Monday, June 27, 2005


For some reason I keep running across this concept today. Here with regards to the proposed Freedom Tower and here with regards to the media.

What makes something Anti-American? It seems to me to be a very subjective measurement. I know that there are people out there who are truly anti-American, like Osama Bin Laden, and sometimes I wonder about Jaques Chirac.

For Terrorists I think their hatred of America is founded in jealousy, in a need for something to fight against in order to make their lives less miserable. These people are truly Anti-American because their hate is not based on rational thought but on a need for something to hate in order to ease the misery of their existance.

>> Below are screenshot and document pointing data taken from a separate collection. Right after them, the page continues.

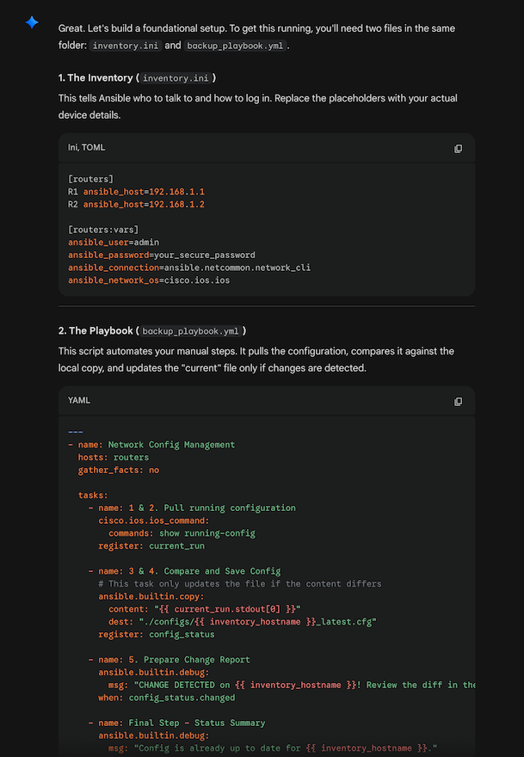Copy the inventory.ini code block
The width and height of the screenshot is (524, 757).
coord(458,148)
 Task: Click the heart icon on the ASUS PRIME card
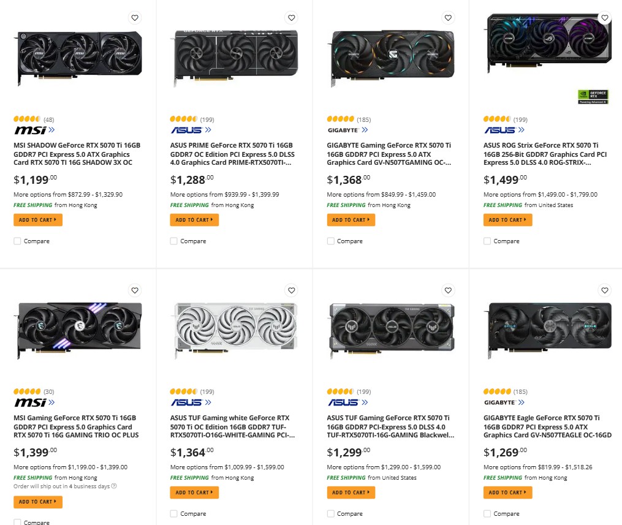[291, 18]
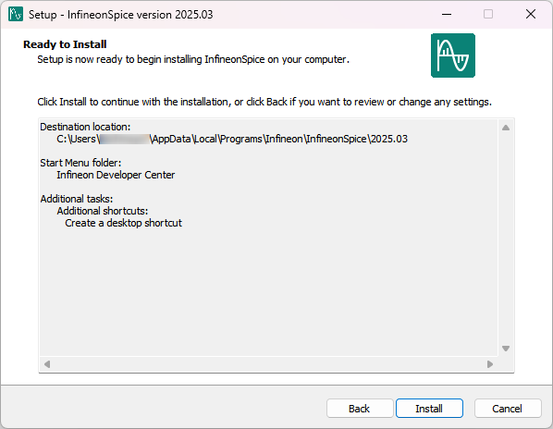Click the horizontal scrollbar track in summary
The width and height of the screenshot is (553, 429).
click(268, 363)

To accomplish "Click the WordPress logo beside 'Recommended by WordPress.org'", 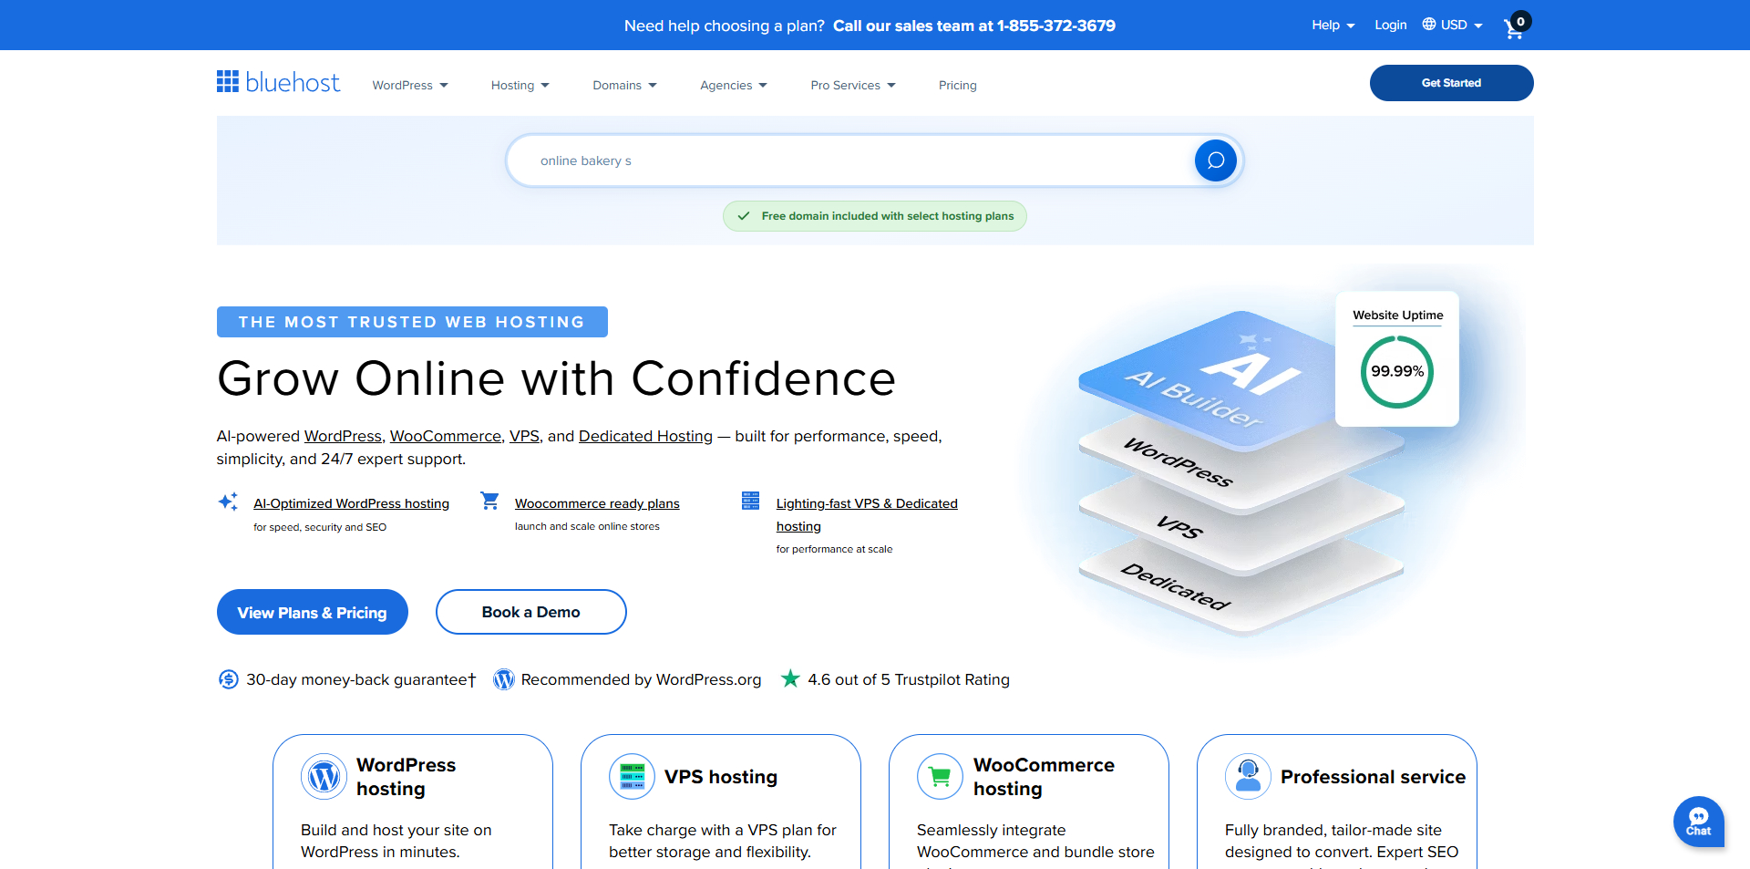I will click(x=503, y=679).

But to say that the press, or proposed displays at the freedom tower are Anti-American brings up a whole new dimension. If something reflects negatively on America, does that make it treasonous, or simply factual?

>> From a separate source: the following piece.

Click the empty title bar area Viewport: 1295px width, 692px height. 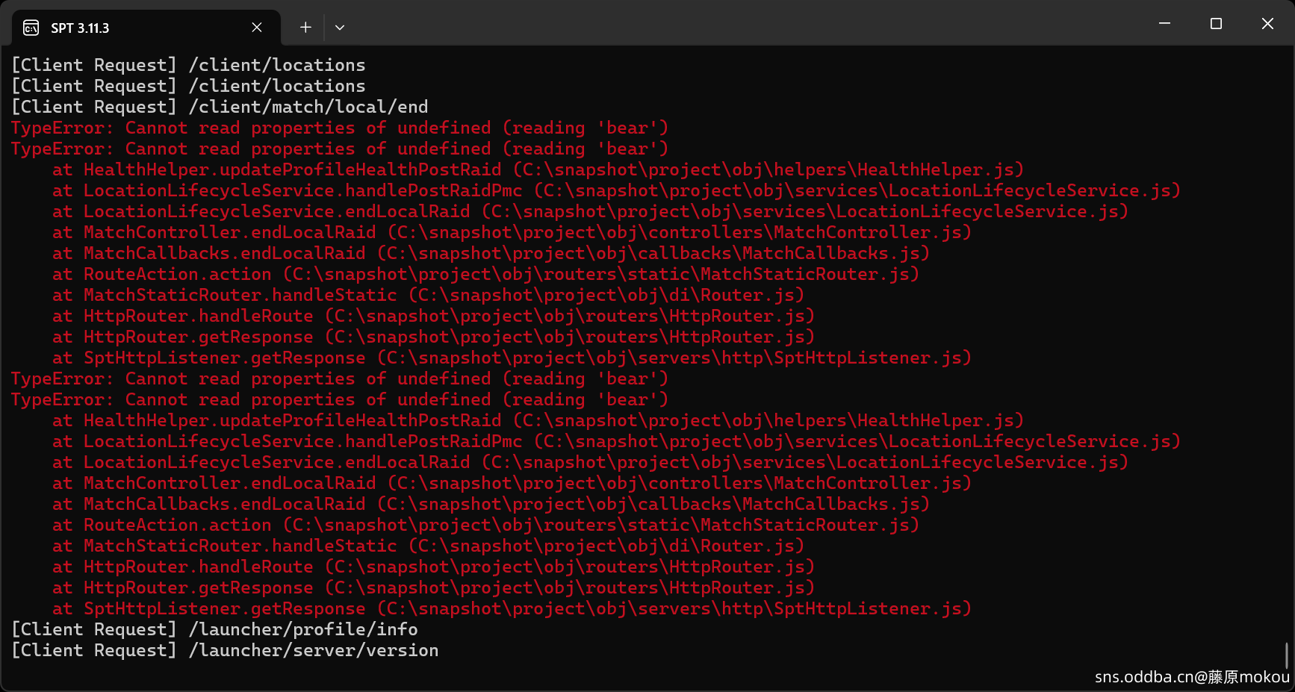tap(747, 24)
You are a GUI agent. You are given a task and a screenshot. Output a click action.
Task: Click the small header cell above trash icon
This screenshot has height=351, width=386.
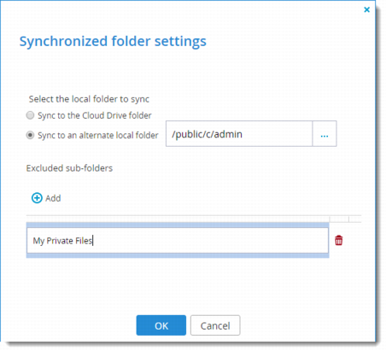coord(339,219)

I loved history in highschool but when I got to college I found out reams of information that had never crossed my page before. Things like how Christopher Columbus who has his own holiday murdered and enslaved native peoples, and how Lyndon Johnson's explaination for the Vietnam war was to whip out his dick. These things do not reflect positively on America and they make me sad. But they also provide motivation to ensure that these mistakes are not repeated. If Americans cannot look at our history and see the flaws in it and then move forward and strive to save ourselves from making the same mistakes, then we cannot survive as a country.

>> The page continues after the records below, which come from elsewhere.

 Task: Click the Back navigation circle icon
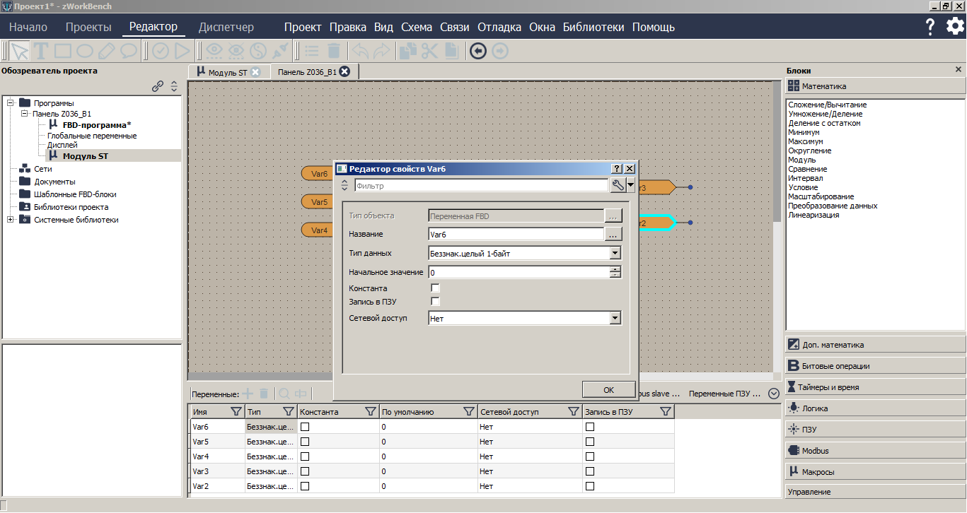[x=477, y=50]
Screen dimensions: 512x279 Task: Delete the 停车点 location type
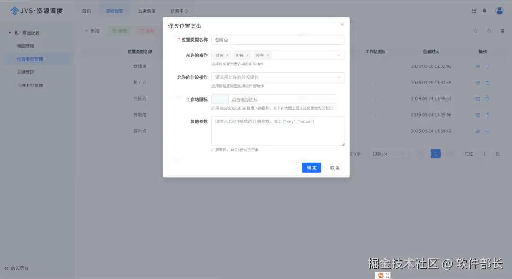487,131
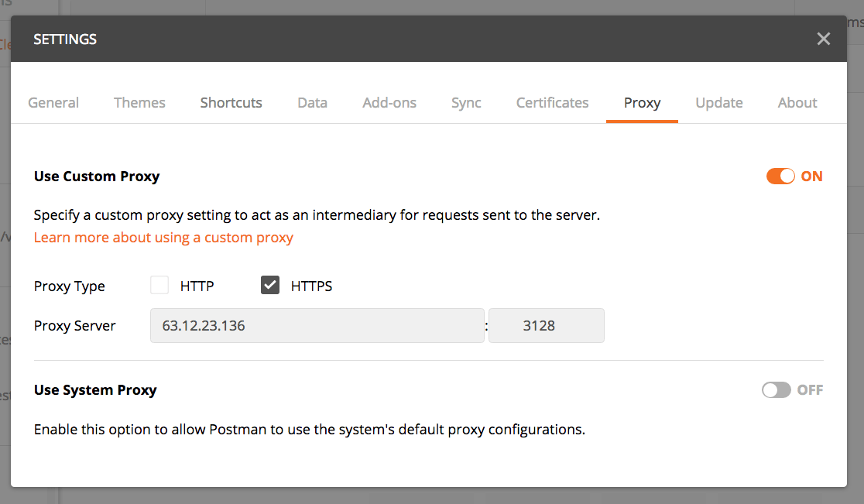
Task: Select the Proxy tab
Action: 642,102
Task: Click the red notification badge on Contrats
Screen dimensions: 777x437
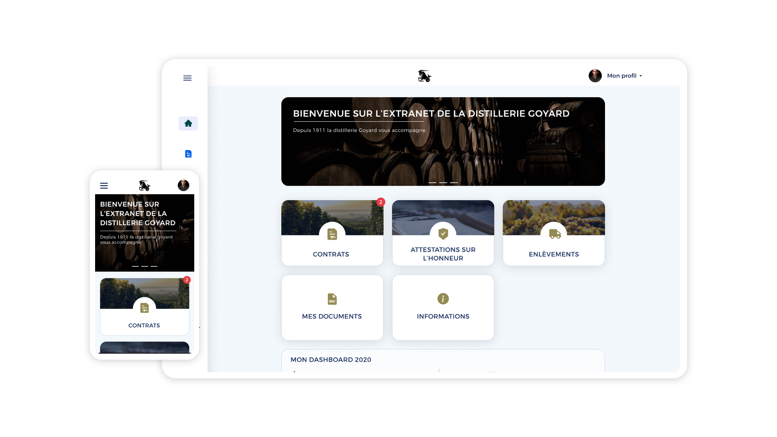Action: coord(381,202)
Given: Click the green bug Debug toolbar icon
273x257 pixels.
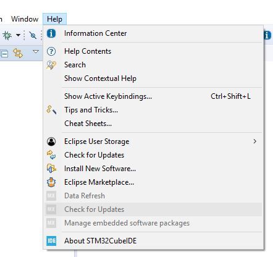Looking at the screenshot, I should 7,35.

I love America, I really do, but does that mean I should ignore all of the horrible things that Americans have done/are doing/will do? I think that maybe in America we've confused the ideas of Like and Love. If you like something you have positive feelings about it and are generally happy. But if you love something you have to be willing to accept it as it is, acknowledge its flaws and push it to become better. Love Hurts, but it is certainly not Anti-Anything.